Seafood is considered an important part of a healthy, balanced diet. Low in saturated fat and high in good-quality protein and omega-3 fatty acids, fish is making its way on more and more dinner plates. But, unfortunately many fish contains damaging mercury, which, if consumed in high enough quantities, can cause serious health complications.
What Is Mercury And Why Is It Found In Fish?
While mercury is a naturally-occurring mineral, additional amounts of the element can be released into the environment through industrial pollution. When mercury enters water supplies such as lakes, rivers and streams, it becomes methylmercury (sometimes written as methyl mercury). According to the USGS (U.S. Geological Survey), methylmercury is “the only form of mercury that accumulates appreciably in fish.”
Nearly all fish and shellfish contain trace amounts of mercury. Fish that have a longer lifespan generally have higher levels because they have had more opportunity to accumulate mercury, according to the EPA (Environmental Protection Agency). For most people, eating fish and shellfish occasionally or even one or two times a week does not pose a health concern.
How Dangerous Is It?
The biggest danger associated with the consumption of mercury in fish is due to mercury’s effect on developing nervous systems. Pregnant women and young children should avoid some types of fish altogether and instead choose types of fish and shellfish with lower mercury levels. Not every agency believes the mercury found in fish poses a health risk, however. The four large fish (shark, King mackerel, swordfish and tilefish) most often cited as the types to avoid completely add up to a very small amount combined (about one percent) of the fish Americans eat, according to UC Davis’ Seafood Network Information Center.
Also, the UC-Davis SNIC notes that most commercial fishermen catch large fish at sea, far away from industrial pollution. Furthermore, studies have shown that many fish such as tuna can actually block and reduce mercury’s toxicity on their own. SNIC posits that the FA recommendation of acceptable mercury levels to ingest “has a considerable margin of safety built into it.”
Who Is Most At Risk?
The EPA advises some individuals to limit their seafood intake to reduce the effects of mercury. Those include:
- Women who might become pregnant
- Women who are pregnant
- Nursing mothers
- Young children
Because you accumulate mercury in your blood stream over time, women of child-bearing age might want to limit their seafood consumption as a precaution, as should nursing mothers. Methylmercury is removed from the body naturally, but it is a gradual process and can take years for the levels to drop significantly.
Should All Fish Be Avoided?
Luckily, you don’t need to eliminate fish from the menu completely. While all fish contains mercury, there are definitely some types that should be avoided and some that are relatively safe for even pregnant women and young children to eat. Mercury accumulates in the muscles so the larger the fish, the more mercury it contains. According to the EPA, the following are large fish types that should be eaten with caution due to their mercury content:
- King mackerel
These fish should also be eliminated because they are predatory fish that that consume smaller fish that also contain mercury.
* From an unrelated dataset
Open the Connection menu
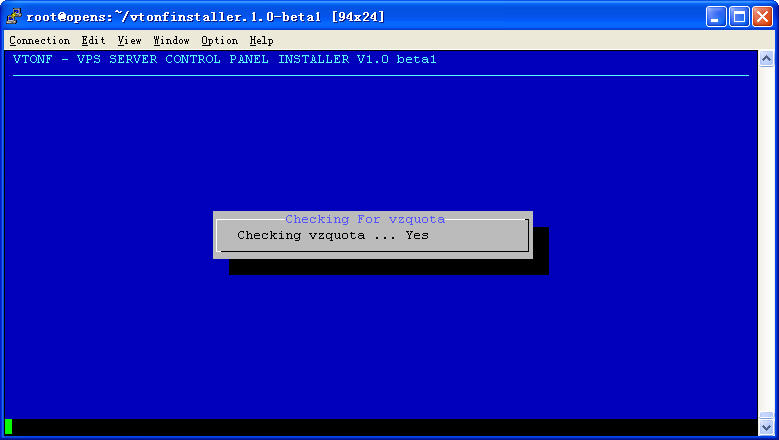Viewport: 779px width, 440px height. tap(39, 41)
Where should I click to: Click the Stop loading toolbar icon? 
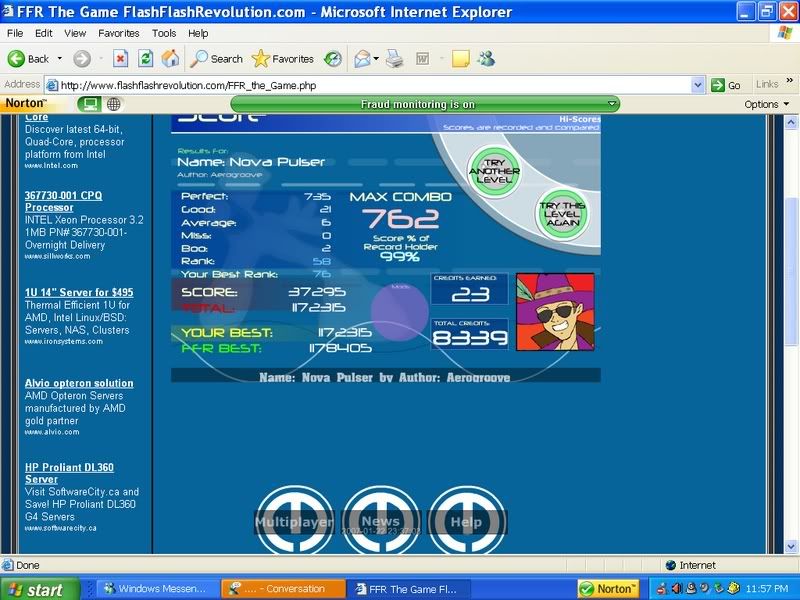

Also, while canned tuna is generally low in mercury, albacore, or white tuna, contains higher levels, as do tuna steaks. Keep this in mind when making your meal selections. Packaged foods such as fish sticks and fish sandwiches are generally made with fish low in mercury. The EPA recommends limiting fish and shellfish to two meals (or about 12 ounces total) of seafood low in mercury per week. Don’t stress too much if you go on a week-long tuna binge, however. Just take it easy for the next few weeks so you’re averaging about two meals a week of seafood.
The American Pregnancy Association reports that the FDA (Food and Drug Administration) expands the EPA’s recommendations by stating that fish with the "highest" mercury levels should be avoided completely while seafood with "high" mercury levels should be eaten only three times per month (six-ounce servings) at the most. Fish with “Highest” mercury levels include the EPA’s list of large fish as well as:
- Orange roughy
- Tuna (bigeye and ahi)
“High” mercury fish includes:
- Chilean sea bass
- Spanish and Gulf mackerel
- Canned tuna
- Yellowfin tuna
Seafood with the lowest levels of mercury include:
- North Atlantic mackerel
- Salmon (canned and fresh)
A full list of types of fish and their mercury levels can be found at Natural Resources Defense Council’s Guide to Mercury Contamination in Fish. You can also check local advisories (especially handy if you travel and want to sample the local seafood) to check the mercury levels before consuming seafood.